● Entries supplied:

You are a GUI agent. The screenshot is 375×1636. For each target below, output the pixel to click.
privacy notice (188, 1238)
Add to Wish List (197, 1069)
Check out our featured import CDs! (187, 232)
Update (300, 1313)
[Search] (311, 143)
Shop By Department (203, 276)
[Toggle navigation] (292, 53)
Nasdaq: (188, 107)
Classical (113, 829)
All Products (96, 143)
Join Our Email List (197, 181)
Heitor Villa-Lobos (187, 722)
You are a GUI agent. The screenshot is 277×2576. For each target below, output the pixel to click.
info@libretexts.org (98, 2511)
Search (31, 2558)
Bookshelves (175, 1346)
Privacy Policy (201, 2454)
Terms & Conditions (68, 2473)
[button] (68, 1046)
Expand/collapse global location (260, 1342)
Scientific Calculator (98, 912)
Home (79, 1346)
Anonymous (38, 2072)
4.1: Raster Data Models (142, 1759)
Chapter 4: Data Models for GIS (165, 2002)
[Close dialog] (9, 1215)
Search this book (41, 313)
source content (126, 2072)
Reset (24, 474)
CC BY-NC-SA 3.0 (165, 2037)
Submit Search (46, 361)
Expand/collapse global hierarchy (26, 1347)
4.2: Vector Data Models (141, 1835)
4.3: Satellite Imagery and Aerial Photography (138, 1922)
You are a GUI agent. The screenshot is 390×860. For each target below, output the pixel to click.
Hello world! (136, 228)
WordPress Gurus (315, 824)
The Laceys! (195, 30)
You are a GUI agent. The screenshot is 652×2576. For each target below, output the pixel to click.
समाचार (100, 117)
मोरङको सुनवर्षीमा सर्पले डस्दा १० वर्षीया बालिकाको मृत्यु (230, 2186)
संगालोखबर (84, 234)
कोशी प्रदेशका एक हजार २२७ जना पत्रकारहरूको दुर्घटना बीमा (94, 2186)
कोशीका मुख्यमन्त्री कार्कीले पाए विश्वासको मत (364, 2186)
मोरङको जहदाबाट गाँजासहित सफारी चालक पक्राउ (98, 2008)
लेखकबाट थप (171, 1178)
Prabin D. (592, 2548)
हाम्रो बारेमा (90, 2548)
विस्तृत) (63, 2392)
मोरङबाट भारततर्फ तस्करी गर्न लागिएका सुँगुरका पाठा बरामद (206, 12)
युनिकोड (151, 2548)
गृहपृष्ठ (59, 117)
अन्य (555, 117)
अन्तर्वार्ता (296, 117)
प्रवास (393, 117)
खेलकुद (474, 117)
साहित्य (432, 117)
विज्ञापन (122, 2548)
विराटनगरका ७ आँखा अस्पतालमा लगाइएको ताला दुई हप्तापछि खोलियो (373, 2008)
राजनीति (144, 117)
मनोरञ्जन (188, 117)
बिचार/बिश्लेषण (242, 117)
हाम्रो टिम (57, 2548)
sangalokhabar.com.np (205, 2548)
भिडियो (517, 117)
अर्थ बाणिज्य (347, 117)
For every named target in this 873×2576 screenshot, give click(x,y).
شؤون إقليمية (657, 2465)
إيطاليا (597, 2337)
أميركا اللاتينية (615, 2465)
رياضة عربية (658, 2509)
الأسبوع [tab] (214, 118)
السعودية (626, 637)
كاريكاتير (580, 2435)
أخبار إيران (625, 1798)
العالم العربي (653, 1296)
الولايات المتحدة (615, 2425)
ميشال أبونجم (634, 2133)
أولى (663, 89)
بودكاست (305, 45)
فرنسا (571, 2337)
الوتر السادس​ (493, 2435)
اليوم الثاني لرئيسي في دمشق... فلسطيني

● What this task involves: Exactly as written, give the records again.

● Solution to the problem:
You are a GUI agent. The screenshot is 375×1636. For each target below, output the pixel to click.
privacy notice (188, 1238)
Add to Wish List (197, 1069)
Check out our featured import CDs! (187, 232)
Update (300, 1313)
[Search] (311, 143)
Shop By Department (203, 276)
[Toggle navigation] (292, 53)
Nasdaq: (188, 107)
Classical (113, 829)
All Products (96, 143)
Join Our Email List (197, 181)
Heitor Villa-Lobos (187, 722)
You are a GUI agent. The screenshot is 277×2576. For each target below, output the pixel to click.
info@libretexts.org (98, 2511)
Search (31, 2558)
Bookshelves (175, 1346)
Privacy Policy (201, 2454)
Terms & Conditions (68, 2473)
[button] (68, 1046)
Expand/collapse global location (260, 1342)
Scientific Calculator (98, 912)
Home (79, 1346)
Anonymous (38, 2072)
4.1: Raster Data Models (142, 1759)
Chapter 4: Data Models for GIS (165, 2002)
[Close dialog] (9, 1215)
Search this book (41, 313)
source content (126, 2072)
Reset (24, 474)
CC BY-NC-SA 3.0 (165, 2037)
Submit Search (46, 361)
Expand/collapse global hierarchy (26, 1347)
4.2: Vector Data Models (141, 1835)
4.3: Satellite Imagery and Aerial Photography (138, 1922)
You are a GUI agent. The screenshot is 390×860. For each target below, output the pixel to click.
Hello world! (136, 228)
WordPress Gurus (315, 824)
The Laceys! (195, 30)
You are a GUI agent. The screenshot is 652×2576. For each target below, output the pixel to click.
समाचार (100, 117)
मोरङको सुनवर्षीमा सर्पले डस्दा १० वर्षीया बालिकाको मृत्यु (230, 2186)
संगालोखबर (84, 234)
कोशी प्रदेशका एक हजार २२७ जना पत्रकारहरूको दुर्घटना बीमा (94, 2186)
कोशीका मुख्यमन्त्री कार्कीले पाए विश्वासको मत (364, 2186)
मोरङको जहदाबाट गाँजासहित सफारी चालक पक्राउ (98, 2008)
लेखकबाट थप (171, 1178)
Prabin D. (592, 2548)
हाम्रो बारेमा (90, 2548)
विस्तृत) (63, 2392)
मोरङबाट भारततर्फ तस्करी गर्न लागिएका सुँगुरका पाठा बरामद (206, 12)
युनिकोड (151, 2548)
गृहपृष्ठ (59, 117)
अन्य (555, 117)
अन्तर्वार्ता (296, 117)
प्रवास (393, 117)
खेलकुद (474, 117)
साहित्य (432, 117)
विज्ञापन (122, 2548)
विराटनगरका ७ आँखा अस्पतालमा लगाइएको ताला दुई हप्तापछि खोलियो (373, 2008)
राजनीति (144, 117)
मनोरञ्जन (188, 117)
बिचार/बिश्लेषण (242, 117)
हाम्रो टिम (57, 2548)
sangalokhabar.com.np (205, 2548)
भिडियो (517, 117)
अर्थ बाणिज्य (347, 117)
For every named target in this 873×2576 screenshot, give click(x,y).
شؤون إقليمية (657, 2465)
إيطاليا (597, 2337)
أميركا اللاتينية (615, 2465)
رياضة عربية (658, 2509)
الأسبوع [tab] (214, 118)
السعودية (626, 637)
كاريكاتير (580, 2435)
أخبار إيران (625, 1798)
العالم العربي (653, 1296)
الولايات المتحدة (615, 2425)
ميشال أبونجم (634, 2133)
أولى (663, 89)
بودكاست (305, 45)
فرنسا (571, 2337)
الوتر السادس​ (493, 2435)
اليوم الثاني لرئيسي في دمشق... فلسطيني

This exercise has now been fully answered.